### [Provided passage]
::::::

So, what to do about our cluelessness about future tree growth? I belong to what I might call the Pete Theisen school. He was the R-6 Regional Geneticist who said that additional growth due to tree improvement would come out in future measurements, so we shouldn’t try to model it in growth and yield models. Applying that to climate change, we would measure tree growth every ten years or so (or whatever the cycle is today) and incorporate that into future decisions. What we might call “monitoring the forest plan.” As we would then instances of insects, diseases, and fires.
But as Jon points out, we also have the question of what is the “best available science?”. We’d have to ask “who decides what is best? Based on what criteria?”. Peter Williams has spoken of the concept of “research utility.” I like that approach because it involves practitioners and stakeholders in determining whether a study is useful or relevant to the decisions that, at least on public lands, are essentially public decisions.
For me, the “best science” of tree growth in the Black Hills is what people have recently measured, knowing that it could change due to climate change or a variety of other factors, unknown, uncertain or unknowable.
This article summarizes some recent research on the topic:
Among Stevens-Rumann,’s work was a 2017 study of nearly 1,500 sites charred by 52 wildfires in the U.S. Rocky Mountains. Her research found that lower elevation trees had a tough time naturally regenerating in areas that burned between 2000 and 2015 compared with sites affected between 1985 and 1999, largely due to drier weather conditions.
More recently, a 2019 study written by her colleague Kerry Kemp found that both Douglas fir and Ponderosa pine seedlings in the Idaho’s Rocky Mountains — just south of B.C. — were also struggling in low-lying burned areas due to warmer temperatures, leading to lower tree densities.
Both studies attribute climate change to be the lead cause of why the trees are struggling to grow back in certain fire-scarred areas.
As a result, some ecosystems will no longer be able to support tree species. Instead they may convert to grasslands, she said.
We’ve talked about this before (for example, here). But I would like to know how this kind of information is being incorporated into long-term planning for timber harvest levels. In accordance with the requirement for sustainability on national forests, we should be assuming forest growth consistent with the natural range of variation, which should reflect the effects of climate change on future forests. What I would expect to be seeing based on this kind of research is reduced area suitable for timber production because it would become too dry, and reduced volume resulting from reduced density, slower growth rates and more frequent fires. “Sustained yield” means that projections of lower future timber yields may lead to reduced near-term volume. I’ve looked at the timber volume documentation for a few forest plan revisions, and I haven’t found anything there about climate change (there’s usually an unconnected section on the effects of climate change somewhere). (Projected timber harvest volumes are not tending to go down in revised forest plans.) Maybe that just requires digging deeper than the public-facing documents or maybe it’s not happening. Does anyone know more about this?

::::::

Data extracted from a collection:
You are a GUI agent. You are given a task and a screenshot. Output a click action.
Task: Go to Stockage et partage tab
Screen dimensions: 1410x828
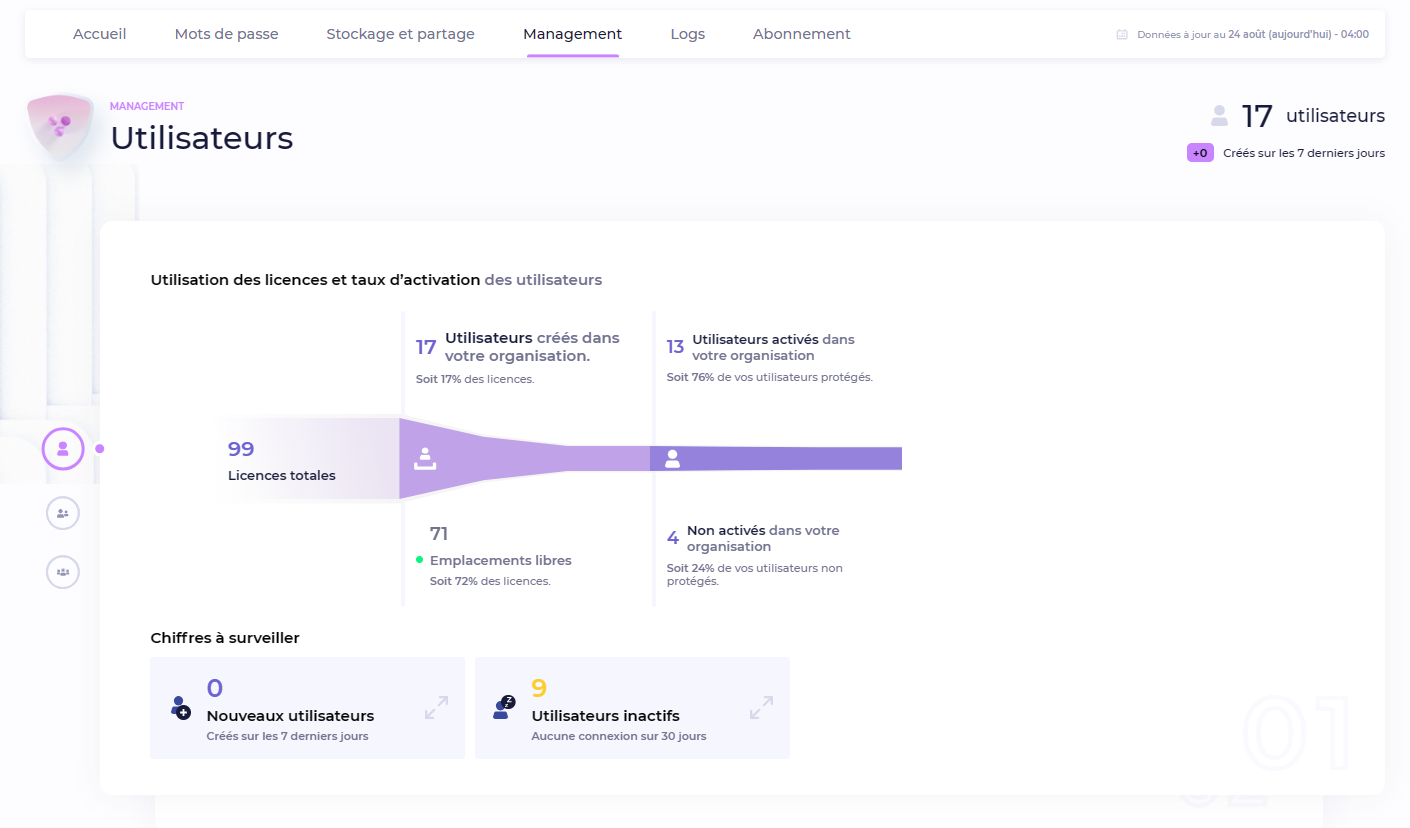point(400,34)
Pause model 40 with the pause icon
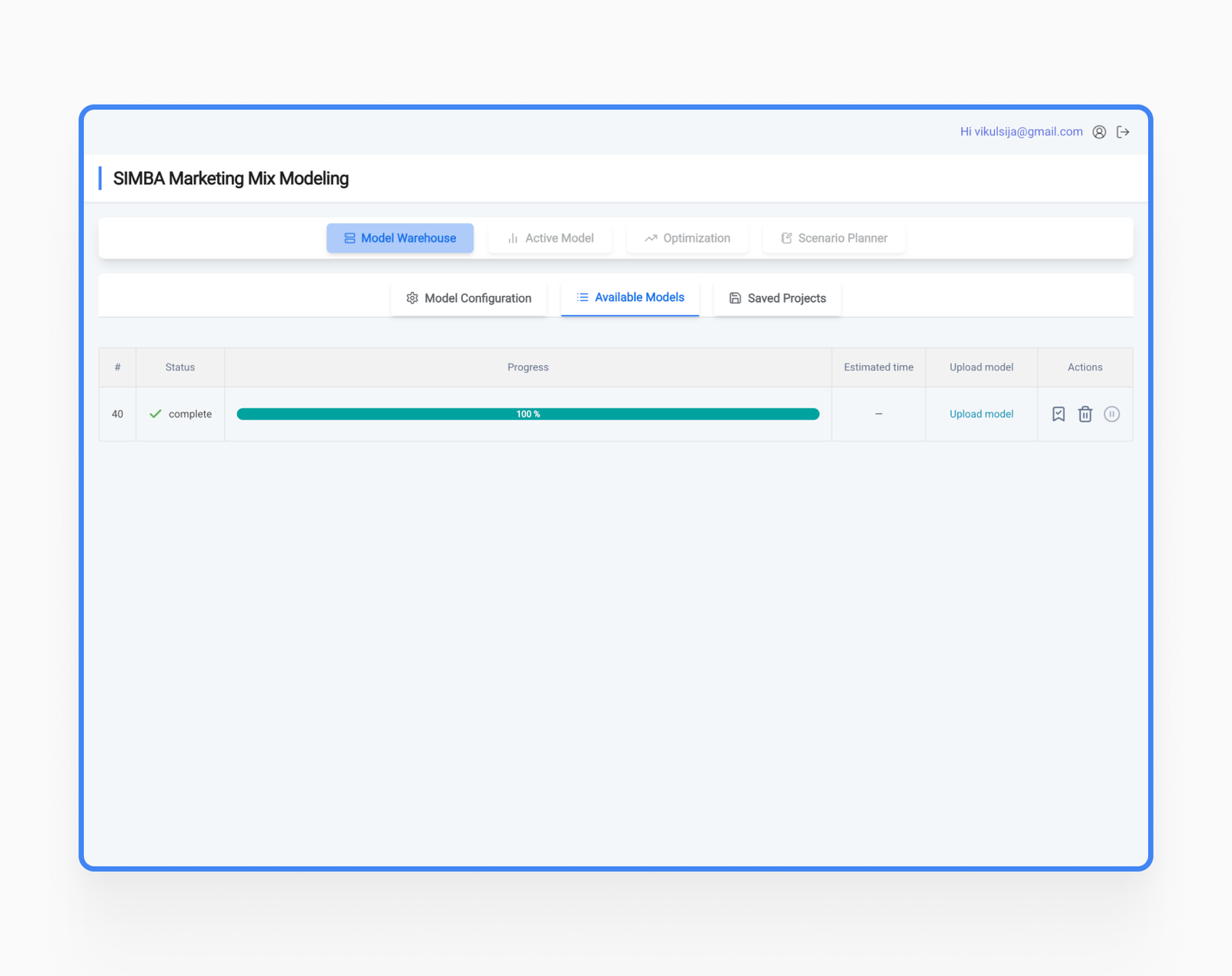Screen dimensions: 1232x976 [x=1111, y=414]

::::::

### [Activity 1]
List every person named in the post on climate change and future tree growth.
### [Activity 2]
Reproduce everything in the post on climate change and future tree growth from "More recently, a" down to "certain fire-scarred areas.".

### [Exercise result 1]
Pete Theisen
Jon
Peter Williams
Stevens-Rumann
Kerry Kemp

### [Exercise result 2]
More recently, a 2019 study written by her colleague Kerry Kemp found that both Douglas fir and Ponderosa pine seedlings in the Idaho’s Rocky Mountains — just south of B.C. — were also struggling in low-lying burned areas due to warmer temperatures, leading to lower tree densities.
Both studies attribute climate change to be the lead cause of why the trees are struggling to grow back in certain fire-scarred areas.